Methods. New rats (n = 11) were trained and tested as in expt 2, except that the HC diet (now referred to as Hc) was diluted with water such that its caloric density was 1.4 kcal/ml rather than 2.1 kcal/ml (see Table 1). This amount of dilution was designed to equate the rats' volume intakes of the CS+Hc and CS+HF and of the Hc and HF diets during one-bottle training. Plain water was not available during one-bottle training because expts 1 and 2 revealed that the rats consumed very little water.
Results.
The one-bottle intake data are presented in Table
5. Daily CS intakes differed
[F(2,20) = 3.63, P < 0.05], in that the rats consumed more (P < 0.05) CS
than CS+HF. The intake of the CS+Hc was slightly, but not reliably,
greater than that of the CS+HF. Bout frequencies of the CS+HF and CS+Hc
were virtually identical, and both were lower
(P < 0.05) than that of the
CS [F(2,20) = 9.19, P < 0.01]. Mean bout sizes (in
volume) of the different CSs did not reliably differ. The rats infused
themselves with similar volumes of the HF and Hc diets (46 and 47 ml/day, respectively).
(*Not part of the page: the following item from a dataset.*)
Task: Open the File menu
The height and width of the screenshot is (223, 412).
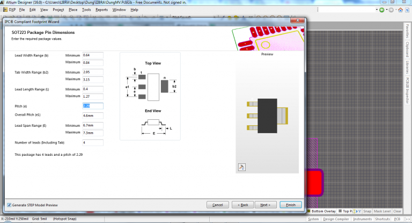Action: coord(21,10)
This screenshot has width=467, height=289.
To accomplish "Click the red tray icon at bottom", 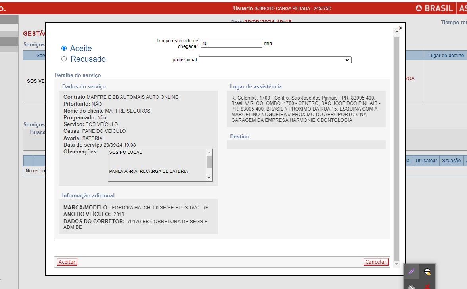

Because the HF diet was calorically denser than
the Hc diet, more energy was infused on CS+HF than CS+Hc days
[t(10) = 10.51, P < 0.001]. Chow intakes did
not reliably differ on CS+HF and CS+Hc days and were reduced
(P values < 0.001) on CS+HF and
CS+Hc days relative to CS and baseline days
[F(3,30) = 150.1, P < 0.001]. Total energy
intake was greatest on CS+HF days, followed by CS+Hc days, then
baseline days, and finally CS days, all differences P < 0.05 [F(3,30) = 263.1, P < 0.001].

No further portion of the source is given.